What I am calling the runner's low here isn't applicable only to runners - a quick search online shows that a lot of athletes across disciplines struggle to find contentment with themselves when they aren't at their peak. Most notably Michael Phelps has been speaking out. "I was always hungry, hungry, and I wanted more. I wanted to push myself to see what my max was... Really, after every Olympics I fell into a major state of depression."
We compare ourselves to what we know we can be, or the things we know we could be doing, and when our current life falls short, it depresses us. No one can be constantly winning the Olympics, high on a run, frolicking in the mountains, and avoiding the mundane.
|wishing I could take away anothers low|
So why are we seeking the runner's high? I think to address the runner's low, once has to address why they are there. If the runner's high is an addiction, why did the runner become addicted in the first place?
"Addiction is finding a quick and dirty solution to the symptom of the problem, which prevents or distracts one from the harder and longer-term task of solving the real problem." (Meadows, Thinking in Systems)
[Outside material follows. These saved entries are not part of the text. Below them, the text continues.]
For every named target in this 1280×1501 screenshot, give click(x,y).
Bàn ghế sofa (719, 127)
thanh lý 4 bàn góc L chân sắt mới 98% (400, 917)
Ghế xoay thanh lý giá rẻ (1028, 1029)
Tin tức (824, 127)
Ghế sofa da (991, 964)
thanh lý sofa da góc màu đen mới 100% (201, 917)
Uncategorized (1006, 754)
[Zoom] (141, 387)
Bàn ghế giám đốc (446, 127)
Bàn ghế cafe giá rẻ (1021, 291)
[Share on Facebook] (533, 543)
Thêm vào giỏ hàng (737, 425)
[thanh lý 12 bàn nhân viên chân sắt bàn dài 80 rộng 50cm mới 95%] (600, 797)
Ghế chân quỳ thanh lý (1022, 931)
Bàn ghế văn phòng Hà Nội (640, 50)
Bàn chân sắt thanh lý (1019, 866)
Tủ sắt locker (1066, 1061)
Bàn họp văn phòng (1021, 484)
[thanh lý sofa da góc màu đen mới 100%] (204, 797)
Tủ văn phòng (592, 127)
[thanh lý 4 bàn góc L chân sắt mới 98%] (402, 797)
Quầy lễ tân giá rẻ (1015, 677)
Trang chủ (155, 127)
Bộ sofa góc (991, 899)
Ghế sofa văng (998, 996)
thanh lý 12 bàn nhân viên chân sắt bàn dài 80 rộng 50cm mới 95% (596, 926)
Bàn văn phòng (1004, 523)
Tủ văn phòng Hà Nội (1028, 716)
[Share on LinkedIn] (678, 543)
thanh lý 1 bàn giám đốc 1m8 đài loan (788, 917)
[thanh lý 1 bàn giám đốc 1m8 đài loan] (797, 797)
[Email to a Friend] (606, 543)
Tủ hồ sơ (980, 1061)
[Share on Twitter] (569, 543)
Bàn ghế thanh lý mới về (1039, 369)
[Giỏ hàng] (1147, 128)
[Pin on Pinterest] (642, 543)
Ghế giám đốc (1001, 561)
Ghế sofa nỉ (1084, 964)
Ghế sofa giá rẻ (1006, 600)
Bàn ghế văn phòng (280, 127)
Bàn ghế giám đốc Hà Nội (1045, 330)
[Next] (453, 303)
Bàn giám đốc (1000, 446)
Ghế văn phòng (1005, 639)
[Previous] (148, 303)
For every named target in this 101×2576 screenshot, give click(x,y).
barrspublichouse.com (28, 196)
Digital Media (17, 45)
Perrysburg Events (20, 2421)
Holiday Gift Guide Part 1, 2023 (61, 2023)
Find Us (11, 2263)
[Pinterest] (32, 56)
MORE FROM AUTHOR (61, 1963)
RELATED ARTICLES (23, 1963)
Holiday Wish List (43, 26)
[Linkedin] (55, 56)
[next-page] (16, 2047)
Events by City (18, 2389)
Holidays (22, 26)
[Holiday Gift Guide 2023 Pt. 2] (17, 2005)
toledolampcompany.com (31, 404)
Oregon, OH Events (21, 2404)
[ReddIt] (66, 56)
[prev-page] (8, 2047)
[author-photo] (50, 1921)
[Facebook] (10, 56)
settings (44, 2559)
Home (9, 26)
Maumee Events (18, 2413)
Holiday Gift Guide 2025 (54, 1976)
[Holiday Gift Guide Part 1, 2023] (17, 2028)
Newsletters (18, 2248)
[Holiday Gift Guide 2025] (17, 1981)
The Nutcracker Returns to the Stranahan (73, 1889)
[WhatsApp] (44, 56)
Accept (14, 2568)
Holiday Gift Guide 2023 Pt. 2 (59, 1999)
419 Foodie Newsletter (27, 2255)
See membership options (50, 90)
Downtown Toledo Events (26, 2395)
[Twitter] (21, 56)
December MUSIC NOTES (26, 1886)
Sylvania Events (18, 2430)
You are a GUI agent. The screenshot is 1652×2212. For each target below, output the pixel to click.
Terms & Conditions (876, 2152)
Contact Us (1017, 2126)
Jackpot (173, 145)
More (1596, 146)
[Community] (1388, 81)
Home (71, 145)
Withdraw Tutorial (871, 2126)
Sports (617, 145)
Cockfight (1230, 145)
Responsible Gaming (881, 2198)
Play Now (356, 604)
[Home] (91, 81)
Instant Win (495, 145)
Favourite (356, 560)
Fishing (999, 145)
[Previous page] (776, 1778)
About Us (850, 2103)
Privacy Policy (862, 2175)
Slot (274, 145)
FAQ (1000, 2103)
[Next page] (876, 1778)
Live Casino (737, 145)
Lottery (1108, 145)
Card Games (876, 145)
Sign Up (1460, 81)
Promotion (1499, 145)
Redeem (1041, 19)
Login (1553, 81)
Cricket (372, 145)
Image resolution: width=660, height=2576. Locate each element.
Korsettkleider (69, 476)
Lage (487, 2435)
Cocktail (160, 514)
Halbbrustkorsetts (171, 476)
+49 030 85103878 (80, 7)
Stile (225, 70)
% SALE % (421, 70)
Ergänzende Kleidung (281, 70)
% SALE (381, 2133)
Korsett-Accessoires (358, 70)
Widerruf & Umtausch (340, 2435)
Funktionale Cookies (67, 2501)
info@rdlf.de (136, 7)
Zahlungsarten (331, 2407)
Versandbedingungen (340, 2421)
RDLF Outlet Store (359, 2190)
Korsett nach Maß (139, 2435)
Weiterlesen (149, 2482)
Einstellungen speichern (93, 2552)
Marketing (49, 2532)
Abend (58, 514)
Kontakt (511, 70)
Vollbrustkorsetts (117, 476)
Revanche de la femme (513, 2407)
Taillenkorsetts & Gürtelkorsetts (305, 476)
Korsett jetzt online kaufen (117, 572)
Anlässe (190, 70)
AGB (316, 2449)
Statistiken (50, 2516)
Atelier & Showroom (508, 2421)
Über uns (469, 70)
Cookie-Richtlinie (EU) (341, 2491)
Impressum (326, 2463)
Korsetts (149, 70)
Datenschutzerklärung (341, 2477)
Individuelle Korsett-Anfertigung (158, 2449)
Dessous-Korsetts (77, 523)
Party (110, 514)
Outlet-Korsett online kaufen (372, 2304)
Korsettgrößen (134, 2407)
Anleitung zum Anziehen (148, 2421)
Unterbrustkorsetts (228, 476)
Often what I want from running is the diversion. My life is stressful, and I want a coping crutch, a distraction. I want to have deep and meaningful connections with my friends, which have been forged in recent years on the trail. Unfortunately, craving that diversion then draws my attention away from my children as I'm trying to figure out when I can run after helping with homework, or from my work as I am trying to plan when I can squeeze in a workout. I'm at the hospital, double stressed on a family member's health and not knowing if I'll get to run that day.
I can't change the cycle or system of the crave/flee if I am still allowing myself to be a subject of it - life is stressful and monotonous -> run/adventure/feel really alive-> crave feeling alive in the hard and monotonous-> get to run/adventure again, and so forth. I want to stop fleeing the difficult, stop craving the high. Find peace with myself in both areas.
This post isn't an answer, although I hope some comments offer further enlightenment and discussion. It's a discussion on the mulling thoughts when I find myself trying to make peace within a runner's low - so that I can continue to feel it, but not suffer from it. Happiness isn't quantifiable, nor is contentment. I am working on breaking the runner's crave/flee cycle within myself, living with more contentment with what I get to do both in and outside of running, giving more presence in the tasks at hand.
"Human knowledge is never contained in one person. It grows from the relationships we create between each other and the world, and it is never complete." (Kalanthi, When Breath Becomes Air) I have friends who have been running as long as I've been alive, who have shared wisdom to help me move forward with more contentment and gratitude with running and less craving and comparing. For this I am grateful, it bleeds into a better mental state for all other areas of my life. This is perhaps the aspect of running for which I am most grateful, the wisdom shared with me from the friendships running has allowed me to forge.
The runners low, and the runners high - I am coming to see both as parts of being a runner. I can't shun one aspect of running to chase the other, they are two sides of the same coin. They exist within me as a runner, whether or not I want to suffer from or accept them.
Do you accept your runner's lows? Why do we not talk about it running culture, make peace with it? How do the lows interact with your training and goals? How do you find contentment when your brain is constantly wanting to push for more?